総合研究大学院大学と生理学研究所らは,連続ブロック表面走査型電子顕微鏡で得た連続画像と機械学習法を用いて,アゲハの複眼から入った光の情報が最初に処理される脳領域の配線(コネクトミクス)を明らかにした(ニュースリリース)。

人間の色覚が,網膜にある青,緑,赤の色センサー(視細胞)による3色性であるように,ミツバチの色覚は紫外線,青,緑に感度をもつ。人間には見えない紫外線が見える一方,赤の視細胞が無いために赤は見えない。

ところが,アゲハはもっと複雑で,複眼には6種の視細胞(紫外線,紫,青,緑,赤,広帯域)があり,色覚には紫と広帯域を除く4種が関わっている。

アゲハのすぐれた色覚の基礎にある神経メカニズムを明らかにするために,研究グループは複眼に入った光の情報が最初に処理される脳領域である「視葉板」に着目した。視葉板は,複眼を構成する個眼ひとつひとつに対応するカートリッジという構造でできている。

ひとつのカートリッジには一個眼に由来する9個の視細胞(光センサー)と,視細胞からの情報を受け取る4~5個の神経細胞(二次ニューロン)とが束になっている。個眼には視細胞の色感度の組み合わせによって3タイプがある。

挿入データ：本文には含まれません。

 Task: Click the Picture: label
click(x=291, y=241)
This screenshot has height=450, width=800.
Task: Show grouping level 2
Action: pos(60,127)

アゲハの脳から,8個のカートリッジを含む組織を切り出し,連続ブロック表面走査型電子顕微鏡を使って,カートリッジ全体をカバーする約2,000枚の連続電子顕微鏡像を得た。機械学習によって同定したシナプスを,情報の送り手と受け手を特定するマトリクスとしてまとめた。

視細胞同士の相互伝達がもつ機能を,マトリクスをもとにシミュレーションした。視細胞は複眼の中では,光を当てると興奮(細胞の電位がプラス方向に変化)するが,複眼から視葉板に伸びた末端部では,光の波長によっては抑制(細胞の電位がマイナス方向に変化)されることが分かった。

この現象は“波長対比性”と呼ばれ,神経が興奮する波長を鋭く研ぎ澄ましてゆく効果があり,色覚のために重要なステップと考えられているという。実際に視葉板で視細胞の反応を調べると,予想通りの波長対比性が見つかった。

ショウジョウバエと比べ,アゲハでは多くの種類の視細胞でとらえられた波長情報の処理が,脳のごく早い段階から始まっていることがわかった。

脳での神経細胞のつながりを網羅的に調べる研究は,コネクトミクスと呼ばれる。研究の結果,神経回路の実体を種間で比較することが,初めて可能になった。研究グループは,比較行動神経科学の研究に,コネクトミクスを活用する時代が来たとしている。